The paperback is less than 100 pages, “But it took me 10 years to write it,” White said, explaining how the process of putting her life on paper took a lot out of her, emotionally.

White is a Riverdalian, a real estate broker at Douglas Elliman, a singer in the Christ Church Riverdale choir and an original member of the 1950s singing girl group, The Chantels.

A native Bronxite, Smith attended St. Anthony of Padua Catholic School on 166th Street as a child, where she played basketball and sang with the choir where she would discover she had a voice.

One day, White and her school friends were in Midtown going to a music hall where The Valentines were performing when lead singer, Richard Barrett looked at them and their matching schoolgirl outfits.

“Are you a girl group? Are you singers?” he asked them, commanding them to sing. 

“And we sang and he said, ‘I’m going to make you stars.’ And that was the beginning of it. Just like that,” White told The Press.

White and four other girls – Arlene Smith, Sonia Goring and Jackie Landry Jackson and Lois Harris – would become The Chantels, a name they adapted from their rival school St.

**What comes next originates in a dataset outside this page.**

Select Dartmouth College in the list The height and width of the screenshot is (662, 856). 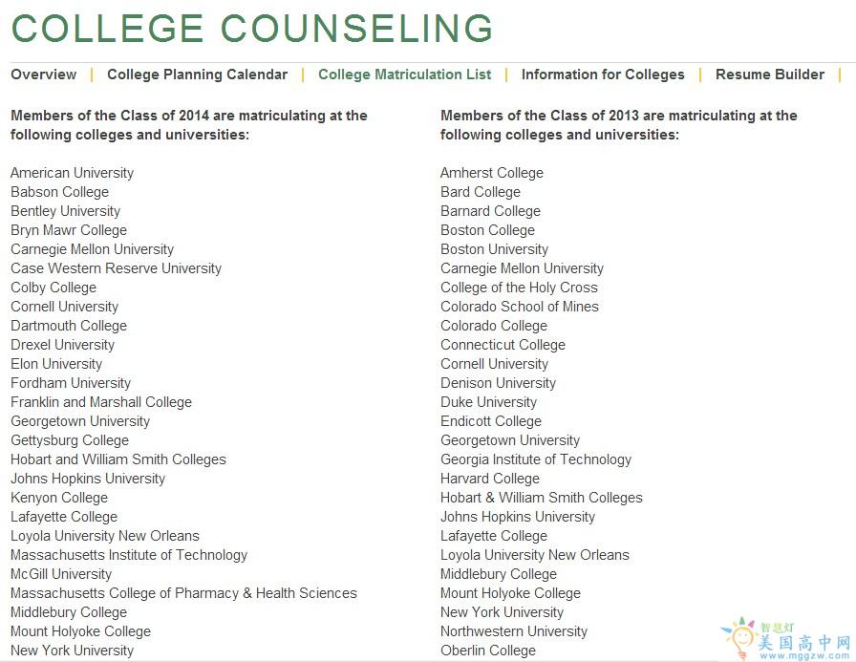[x=69, y=326]
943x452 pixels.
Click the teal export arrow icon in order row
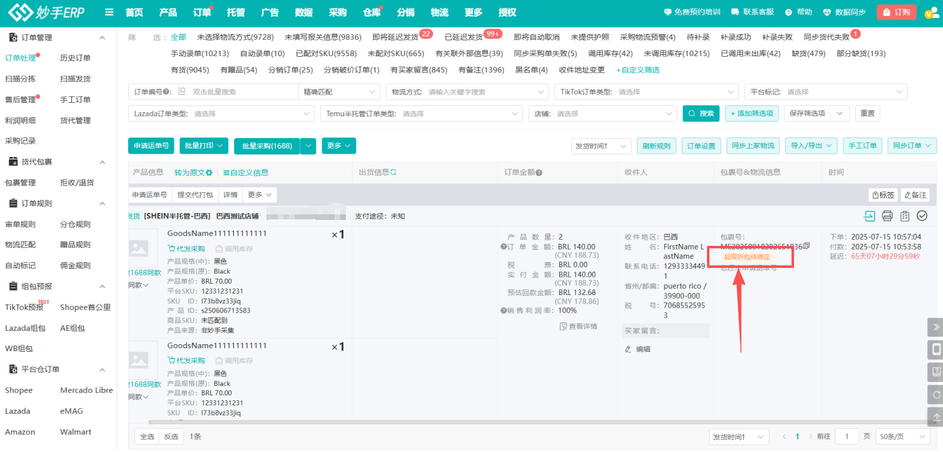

Frances de Chantal, who they played basketball games against.

White was 11 years old when she joined the group. She recalled being protected by the adults around her who would never leave them alone and, whether they liked it or not, the girls spent more time than they liked in their dressing rooms to keep them safe and away from the men.

Being on the road so often, the girls had to drop out of Catholic School and enrolled in the Professional Children School which helped child stars keep up on their studies.

One of the most shocking experiences for White was when she traveled to the south and witnessed the stark segregation firsthand.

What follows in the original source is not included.